# [V] - Verkauf zahlreicher Sammlereditionen und Raritäten



## Alex (4. Februar 2015)

*[V] - Verkauf zahlreicher Sammlereditionen und Raritäten*

Hallo zusammen,

Da mein alter Account (withingames_alex) wegen mehrjähriger Abwesennheit hier nicht mehr existiert, hier zur Verifizierung meiner Person ein Link auf mein Ebay-Bewertungsprofil sowie eine (unvollständige Liste) meiner Spiele bei der OGDB:

eBay-Bewertungsprofil für aschaefer75

OGDB - Sammlung: "Meine Spiele" von Alex


Aus Platzgründen und wegen sukzessiver Umstellung meiner Sammlung auf digitale Distributionen, möchte ich mich neben diversen doppelten Spielen  auch von einigen platzraubenden CE's trennen. Grundsätzlich sind natürlich alle Sachen in absolutem Sammlerzustand und vollständig, allerdings wurde natürlich oftmals der Steam/Uplay/Origin/GfWL-Key schon verwendet - kann man aber dann i.d.R. für ein paar Euros nachkaufen) Hier eine kleine Auswahl:

- Bioshock Collector's Edition (PC, US Erstauflage)

BEREITGESTELLTE ANGABEN —

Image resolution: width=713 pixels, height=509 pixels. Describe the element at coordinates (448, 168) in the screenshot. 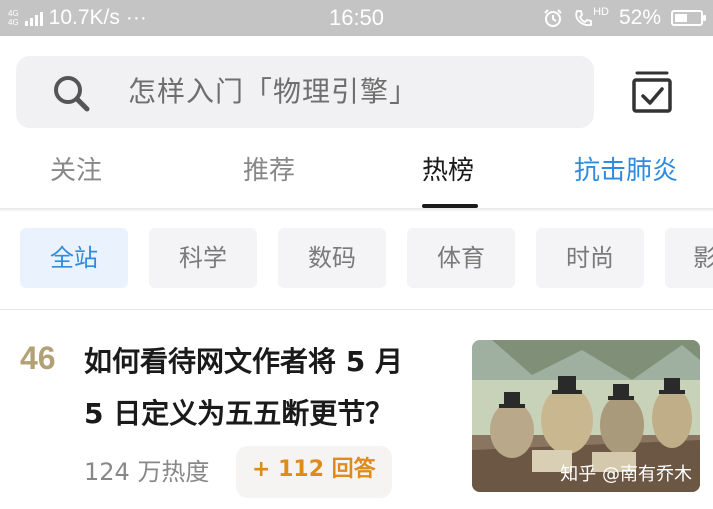

I see `tab-hot-list: 热榜` at that location.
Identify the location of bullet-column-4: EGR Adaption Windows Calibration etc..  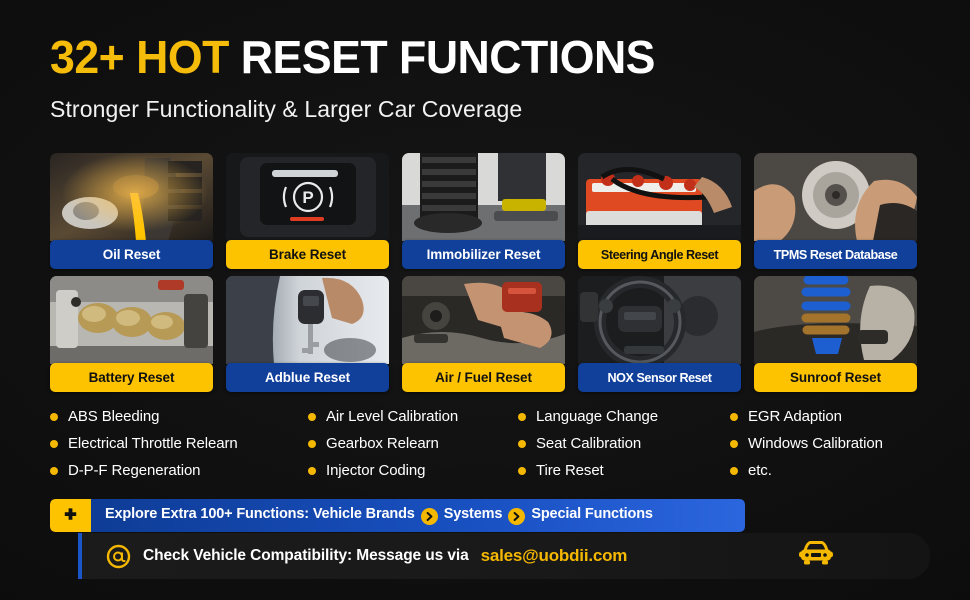
(830, 444).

AUFGABENSTELLUNG — Tippen Sie aus dem Forumsbeitrag über den Verkauf von Sammlereditionen oben den Abschnitt wortgetreu ab, beginnend mit „eBay-Bewertungsprofil für aschaefer75“ und weiter bis einschließlich „(PC, US Erstauflage)“.

ERLEDIGTE AUFGABE —
eBay-Bewertungsprofil für aschaefer75

OGDB - Sammlung: "Meine Spiele" von Alex


Aus Platzgründen und wegen sukzessiver Umstellung meiner Sammlung auf digitale Distributionen, möchte ich mich neben diversen doppelten Spielen  auch von einigen platzraubenden CE's trennen. Grundsätzlich sind natürlich alle Sachen in absolutem Sammlerzustand und vollständig, allerdings wurde natürlich oftmals der Steam/Uplay/Origin/GfWL-Key schon verwendet - kann man aber dann i.d.R. für ein paar Euros nachkaufen) Hier eine kleine Auswahl:

- Bioshock Collector's Edition (PC, US Erstauflage)